Monday, May 6, 2013

Interpreting JAX-WS client connection errors on WebSphere

The present article describes the exceptions thrown by the WebSphere runtime for various connection related error conditions that may occur during a Web service call performed using a JAX-WS client. This information is useful in determining the root cause of a connection problem when only the exception message in the WebSphere logs is available.

Errors that occur during the establishment of the TCP connection trigger exceptions with informative error messages (such as Connection refused) and are easy to debug. Things are less trivial for exceptions caused by timeouts and premature connection closures, and we will concentrate on this type of error conditions here.

Note that the scenarios described in this article were tested on a WAS 7.0 server running on Linux. Since WebSphere's HTTP transport is based on a proprietary native asynchronous I/O library (and not the Java NIO framework), the error messages may depend on the operating system. Also note that the information in this article doesn't apply to the JAX-WS thin client (com.ibm.jaxws.thinclient_7.0.0.jar) used in standalone applications. The reason is that the JAX-WS runtime only uses the native async I/O library inside the application server, but falls back to Java NIO when running in a standalone application.

Client read timeout

The first case to consider is a client read timeout. This occurs if the server doesn't reply within the configured timeout. In this case, the WebSphere channel framework internally generates the following exception:

com.ibm.io.async.AsyncTimeoutException(Async operation timed out, [Timeout, rc=0])

This exception will be wrapped in another exception:

java.net.SocketTimeoutException: Async operation timed out

This means that client read timeouts are easy to recognize.
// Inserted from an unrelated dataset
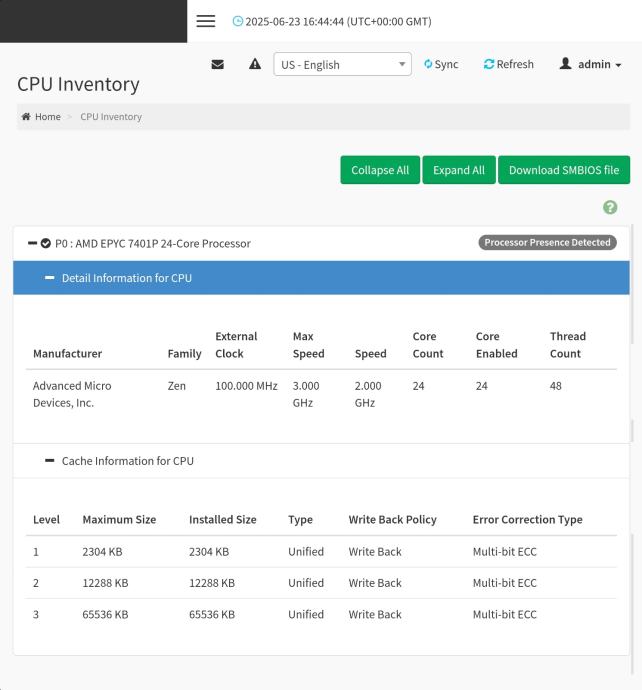Click the clock icon beside the timestamp
This screenshot has width=642, height=690.
[x=237, y=22]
Premature connection termination on server side

Another case to consider is the premature termination of the connection on the server side. There are various reasons why this may occur: failure of the target server, failure of a proxy/gateway between the client and the server, a proxy/gateway that forcefully closes the connection because of a timeout, etc.
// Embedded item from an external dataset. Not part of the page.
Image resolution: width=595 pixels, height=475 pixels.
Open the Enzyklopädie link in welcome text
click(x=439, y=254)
If an HTTP client connection is closed by the server during a request (i.e. unless the connection is idle), the channel framework internally generates one of the following exceptions:

java.io.IOException: Async IO operation failed (1), reason: RC: 107 Transport endpoint is not connected
java.io.IOException: Async IO operation failed (3), reason: RC: 107 Transport endpoint is not connected

This exception is generated regardless of whether the connection closure is expected or not (as can be seen by activating traces for com.ibm.io.async.AbstractAsyncFuture). According to the HTTP protocol, there is a single case where the server side is expected to close the connection during a request, namely an HTTP response that has no Content-Length header and that is not chunked. In that case, once the HTTP status line and headers have been sent, connection closure is used to signal the end of the response body. Since the connection closure is expected, the exception generated by the channel framework is obviously not thrown to the application. If the connection closure by the server side was actually premature, then the response body will appear truncated (or empty) to the client. This will result in an XML parser error, or in the following exception if the response is completely empty:

org.apache.axis2.AxisFault: The input stream for an incoming message is null.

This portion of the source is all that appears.